Parser lives in priv (it owns ~/.claude tooling; mirrors how
CorpusSource.from_skills already consumes priv.skills_index): add
priv.claude_transcripts yielding turn-pair records
{id, user_prompt, assistant_summary, assistant_full, metadata} with an injectable
fetcher for tests.

ir side:

  • CorpusSource.from_claude_sessions(*, since=None, projects=None, include_full=False, max_sessions=None, fetcher=None) — lazy scope over turn pairs; change_signal =
    per-turn content hash (so a growing session re-indexes only its new turns,
    incrementally).
  • ClaudeTurn indexing strategy → two surfaces by default:
    • user_prompt (what the human asked)
    • assistant_summary (final text block of the turn — the signal)
    • optional assistant_full surface behind include_full=True (off by default to
      avoid deliberation noise; opt-in for recall).
      surfaces={"user_prompt"} / {"assistant_summary"} then targets either side at query
      time — directly answering "sometimes I want what I asked, sometimes what was answered".
  • Register a sessions preset (auto-registers with smart defaults like the others).

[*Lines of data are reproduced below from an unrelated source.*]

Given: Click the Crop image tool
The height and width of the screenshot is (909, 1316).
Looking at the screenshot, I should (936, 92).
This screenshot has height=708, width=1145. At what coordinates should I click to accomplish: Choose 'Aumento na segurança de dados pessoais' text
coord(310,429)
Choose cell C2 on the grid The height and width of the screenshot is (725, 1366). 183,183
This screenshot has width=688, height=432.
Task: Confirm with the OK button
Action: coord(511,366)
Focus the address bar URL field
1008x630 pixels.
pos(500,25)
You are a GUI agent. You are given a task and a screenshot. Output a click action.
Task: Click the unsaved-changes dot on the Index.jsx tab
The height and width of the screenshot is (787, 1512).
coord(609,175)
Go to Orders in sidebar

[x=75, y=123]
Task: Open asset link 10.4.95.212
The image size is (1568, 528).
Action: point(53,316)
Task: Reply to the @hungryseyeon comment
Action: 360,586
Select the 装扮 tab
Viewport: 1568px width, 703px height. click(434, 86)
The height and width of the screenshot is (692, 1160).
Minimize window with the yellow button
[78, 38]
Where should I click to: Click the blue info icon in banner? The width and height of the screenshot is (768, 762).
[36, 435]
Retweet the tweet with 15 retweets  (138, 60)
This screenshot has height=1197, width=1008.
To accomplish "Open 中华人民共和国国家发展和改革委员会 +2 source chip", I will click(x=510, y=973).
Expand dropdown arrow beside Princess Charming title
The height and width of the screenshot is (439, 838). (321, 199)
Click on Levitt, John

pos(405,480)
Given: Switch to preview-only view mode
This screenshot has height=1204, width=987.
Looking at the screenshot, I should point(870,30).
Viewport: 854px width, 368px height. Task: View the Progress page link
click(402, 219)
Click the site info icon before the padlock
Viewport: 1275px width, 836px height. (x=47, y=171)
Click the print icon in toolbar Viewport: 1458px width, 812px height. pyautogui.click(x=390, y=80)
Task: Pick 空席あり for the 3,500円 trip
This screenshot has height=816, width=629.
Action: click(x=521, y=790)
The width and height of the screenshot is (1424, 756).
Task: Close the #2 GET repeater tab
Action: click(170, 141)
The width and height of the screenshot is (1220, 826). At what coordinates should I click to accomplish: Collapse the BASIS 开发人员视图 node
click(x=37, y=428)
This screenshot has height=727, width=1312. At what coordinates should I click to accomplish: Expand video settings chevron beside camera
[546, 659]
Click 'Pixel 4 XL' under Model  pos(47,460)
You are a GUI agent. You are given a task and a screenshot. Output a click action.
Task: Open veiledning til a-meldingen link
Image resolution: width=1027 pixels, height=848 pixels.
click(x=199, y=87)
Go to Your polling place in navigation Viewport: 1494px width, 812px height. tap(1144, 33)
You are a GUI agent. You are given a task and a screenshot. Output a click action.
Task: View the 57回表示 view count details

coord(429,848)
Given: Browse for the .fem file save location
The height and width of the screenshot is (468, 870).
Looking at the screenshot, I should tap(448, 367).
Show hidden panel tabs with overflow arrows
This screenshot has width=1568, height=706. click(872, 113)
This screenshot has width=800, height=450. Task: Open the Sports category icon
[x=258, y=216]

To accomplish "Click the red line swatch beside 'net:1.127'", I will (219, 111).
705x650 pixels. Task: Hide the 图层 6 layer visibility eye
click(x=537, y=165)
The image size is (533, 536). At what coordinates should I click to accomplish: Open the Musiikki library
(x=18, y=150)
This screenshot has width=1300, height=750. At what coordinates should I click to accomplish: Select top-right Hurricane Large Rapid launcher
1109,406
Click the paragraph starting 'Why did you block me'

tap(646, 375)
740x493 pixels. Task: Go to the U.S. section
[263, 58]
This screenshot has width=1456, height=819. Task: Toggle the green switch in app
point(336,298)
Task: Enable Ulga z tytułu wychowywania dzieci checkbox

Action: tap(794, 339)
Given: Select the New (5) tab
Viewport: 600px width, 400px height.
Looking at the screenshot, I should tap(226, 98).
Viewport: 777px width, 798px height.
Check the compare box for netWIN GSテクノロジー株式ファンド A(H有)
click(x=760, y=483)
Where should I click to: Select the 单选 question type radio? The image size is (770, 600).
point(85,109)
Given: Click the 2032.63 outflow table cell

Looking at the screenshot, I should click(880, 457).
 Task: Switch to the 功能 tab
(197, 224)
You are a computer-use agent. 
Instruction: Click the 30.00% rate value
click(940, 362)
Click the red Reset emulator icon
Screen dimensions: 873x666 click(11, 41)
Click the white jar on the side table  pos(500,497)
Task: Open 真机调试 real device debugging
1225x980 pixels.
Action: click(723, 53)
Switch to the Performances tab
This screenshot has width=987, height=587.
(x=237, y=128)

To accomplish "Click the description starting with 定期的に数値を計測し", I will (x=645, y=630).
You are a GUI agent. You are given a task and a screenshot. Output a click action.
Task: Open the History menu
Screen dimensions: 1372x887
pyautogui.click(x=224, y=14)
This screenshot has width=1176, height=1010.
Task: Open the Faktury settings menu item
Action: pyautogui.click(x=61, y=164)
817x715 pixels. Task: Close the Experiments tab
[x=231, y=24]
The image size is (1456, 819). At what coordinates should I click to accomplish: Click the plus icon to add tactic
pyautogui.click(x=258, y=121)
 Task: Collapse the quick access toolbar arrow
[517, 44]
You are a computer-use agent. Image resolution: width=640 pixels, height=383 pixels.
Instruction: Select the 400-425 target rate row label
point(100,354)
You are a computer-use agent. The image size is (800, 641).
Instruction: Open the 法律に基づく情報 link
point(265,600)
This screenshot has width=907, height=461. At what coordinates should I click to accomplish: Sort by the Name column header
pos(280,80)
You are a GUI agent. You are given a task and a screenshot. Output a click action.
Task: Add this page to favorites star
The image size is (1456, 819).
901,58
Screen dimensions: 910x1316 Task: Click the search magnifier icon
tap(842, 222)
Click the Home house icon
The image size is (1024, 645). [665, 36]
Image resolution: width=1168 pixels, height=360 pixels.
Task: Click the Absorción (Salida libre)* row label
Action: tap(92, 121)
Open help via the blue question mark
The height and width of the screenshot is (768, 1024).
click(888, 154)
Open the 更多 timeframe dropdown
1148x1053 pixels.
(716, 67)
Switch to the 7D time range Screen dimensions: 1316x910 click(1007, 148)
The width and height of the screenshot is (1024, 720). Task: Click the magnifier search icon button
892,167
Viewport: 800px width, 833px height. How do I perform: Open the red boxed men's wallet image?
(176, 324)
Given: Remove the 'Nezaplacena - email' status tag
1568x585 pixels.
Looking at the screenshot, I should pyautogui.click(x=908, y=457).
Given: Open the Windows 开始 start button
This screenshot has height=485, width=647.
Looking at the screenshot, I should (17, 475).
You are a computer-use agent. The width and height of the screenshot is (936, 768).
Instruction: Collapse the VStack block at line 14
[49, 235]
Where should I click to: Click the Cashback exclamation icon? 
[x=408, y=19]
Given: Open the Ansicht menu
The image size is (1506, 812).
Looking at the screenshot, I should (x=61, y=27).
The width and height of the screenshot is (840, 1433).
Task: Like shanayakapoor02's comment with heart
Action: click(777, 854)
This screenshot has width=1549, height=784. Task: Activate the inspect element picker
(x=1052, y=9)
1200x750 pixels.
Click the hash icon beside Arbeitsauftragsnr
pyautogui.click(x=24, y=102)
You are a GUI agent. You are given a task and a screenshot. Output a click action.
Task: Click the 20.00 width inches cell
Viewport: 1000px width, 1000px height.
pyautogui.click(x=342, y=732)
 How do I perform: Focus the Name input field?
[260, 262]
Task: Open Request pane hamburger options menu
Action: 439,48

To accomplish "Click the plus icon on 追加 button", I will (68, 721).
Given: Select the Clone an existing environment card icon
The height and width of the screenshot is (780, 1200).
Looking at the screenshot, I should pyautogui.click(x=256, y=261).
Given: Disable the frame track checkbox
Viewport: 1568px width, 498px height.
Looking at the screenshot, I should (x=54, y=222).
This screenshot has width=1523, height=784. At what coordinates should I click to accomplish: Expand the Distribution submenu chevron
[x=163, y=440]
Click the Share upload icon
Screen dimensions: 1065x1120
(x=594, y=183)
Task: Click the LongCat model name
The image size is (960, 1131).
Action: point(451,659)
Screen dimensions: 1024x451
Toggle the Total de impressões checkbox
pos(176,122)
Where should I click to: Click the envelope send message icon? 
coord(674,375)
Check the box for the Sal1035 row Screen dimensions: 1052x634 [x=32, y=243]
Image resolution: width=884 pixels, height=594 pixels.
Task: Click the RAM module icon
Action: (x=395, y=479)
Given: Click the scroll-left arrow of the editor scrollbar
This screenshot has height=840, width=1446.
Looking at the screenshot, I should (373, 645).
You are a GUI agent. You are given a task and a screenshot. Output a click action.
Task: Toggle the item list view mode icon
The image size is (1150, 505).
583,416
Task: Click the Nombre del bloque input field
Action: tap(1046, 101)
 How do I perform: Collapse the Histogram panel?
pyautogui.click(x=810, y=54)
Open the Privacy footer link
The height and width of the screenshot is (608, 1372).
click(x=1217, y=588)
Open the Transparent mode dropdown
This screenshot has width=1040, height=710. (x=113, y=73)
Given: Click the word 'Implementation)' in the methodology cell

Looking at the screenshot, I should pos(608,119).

AI synopses: not systematic. Per-turn LLM synopsis would be far too expensive at
~0.5–1M turn pairs. ir.with_synopsis stays available as an opt-in wrapper, and the
per-corpus background-work policy in #D decides if/when synopses run (e.g. only on
recent sessions, during downtime). Default: none.

Scale / selectivity. ~0.5–1M candidate turn pairs corpus-wide. Smart defaults must
scope: default to a recent window (since) and the two lean surfaces; projects= and
max_sessions= narrow further. This is the first real customer of the per-corpus
parametrization in #D (segmentation/model/schedule/storage).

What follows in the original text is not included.